毎年GW恒例のコナンを観てきました
映画の日でしたが、あいにくの天候のためか、意外と人はまばら
初見の感想は、「情報過多」
ファンを喜ばせるためもあると思いますが、登場人物が多い。謎を解いたそばから新しい謎が生まれる。説明が入る。北海道の各地も転々とする・・といったように「情報洪水」でした。「飽きない」でしょうが、実際疲れました。でも「おっ」と思うようなお宝もあったので、紙1枚にまとめました。
(通常通りネタバレ全開ですので回避願います)
その動機はどこから?
①宝探しの動機
今回のテーマは北海道に眠る宝探し。宝を狙う輩は多いものの、主犯の「良衛」の動機は「好きな人が宝(兵器)を壊せといったから」。息子の「聖」の動機は「父から受け継いだ願い。また、大好きな母を殺した兵器を壊すため」。つまり共通するのは「誰かから託された動機」であることです
②宝の真相
宝の正体は「暗号機」。戦時中は国内外のあらゆる軍事情報を傍受し解読し、まさに「情報が宝」だったわけですが、「情報あふれる現代」では「宝なんかじゃない」。暗号機を見たときの良衛の叫びは、心に残るものがありました。
「こんなもののために・・・」
北海道は「刀から銃へ・鎖国から開国へ」と時代を大きく変えた土地です。この土地柄もあいまって、「宝」は時代・人によって変わりうる曖昧なものだ・・というメッセージに捉えられました
③作中で描かれる宝
誰かかから託された動機をもとに見つけた宝は、宝ではなかった
この空虚感と対比するかのように、作中で描かれていた「宝」があります。それは「和葉」でした。良衛と聖・平次を比較すると、「自分にとって、宝なのか?」どうかが、結末を左右するターニングポイントになっていると感じます。

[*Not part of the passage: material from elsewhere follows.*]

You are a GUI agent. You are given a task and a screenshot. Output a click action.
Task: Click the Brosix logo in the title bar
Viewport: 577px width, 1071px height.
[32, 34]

また、好きを説明するときに「こういう理由で好きだ」と合理的に説明されると「そうなんだ!」と納得した気になってしまう。でも本当に「好き」なことや「大事」なことは「説明なんかできない」ものの方が多いんじゃないかと思います。
「探偵は犯行の動機を見つけるものだ。自分は動機が説明できないが、お前が好きだ(超訳)」という言葉は、探偵にふさわしい口説き文句すぎてしびれました笑
時代を感じるテーマ
「自分にとっての宝を見つけよう」
このメッセージ、時代を感じるなあと思うんです。
①やりたいこと症候群
世の中では声高に「やりたいことやろう」と叫ばれて、「やりたいことがないとNG」みたいな、生きづらさが確実に蔓延していると思います。聖なんかは文字通り「いい人」だから、「お母さんのために」とかいって「やりたいこと」を作り出してますが、心の底から「やりたいこと」ではなかったので、最後の最後で本気の平次に負けちゃう。
②手ごたえ
結局やりたいことがなくても、自分として「筋が通ってる」手ごたえのある生き方なら、もうそれだけで十分「宝」なんじゃないかと思うんです。この辺りは過去記事ともつながりますが、幸福を求めるあまり過敏になりすぎてる感覚があります(自分自身も)。
自分の宝って?
今回の文脈に照らし合わせると、私にとって「説明できないけど大事なこと」って「文字でまとめる」ことなんですよね。でも自分1人じゃまとめられないから、紙1枚の力や、見てくれる誰かの力を借りてる。もちろん「良い文章ですね」って褒められたら嬉しいけど、どちらかというと、自分が「自分良いなあ」と思うために文章を書いている気がします。なんでかは説明できないけれど、長年大事にしている私の「宝」です。
最後に
なんだかんだ、今回も名作でした
去年は「顔認証・AI」を取り入れるなど、毎年その時代に合わせたキーワードを取り入れてメッセージを紡ぐ姿は本当にすごいです
「告白が聞こえない」とか「博士クイズ」とか「爆弾を仕掛けた先にヒロインが」とかはお決まりのパターンですが今回「飛行機の上で戦う」平次を見たときに、「観覧車の上で戦う」安室さんを思い出し「不安定な足場の上で戦う」もお決まりパターンに追加されたんだなあと笑ってしまいました。楽しかった!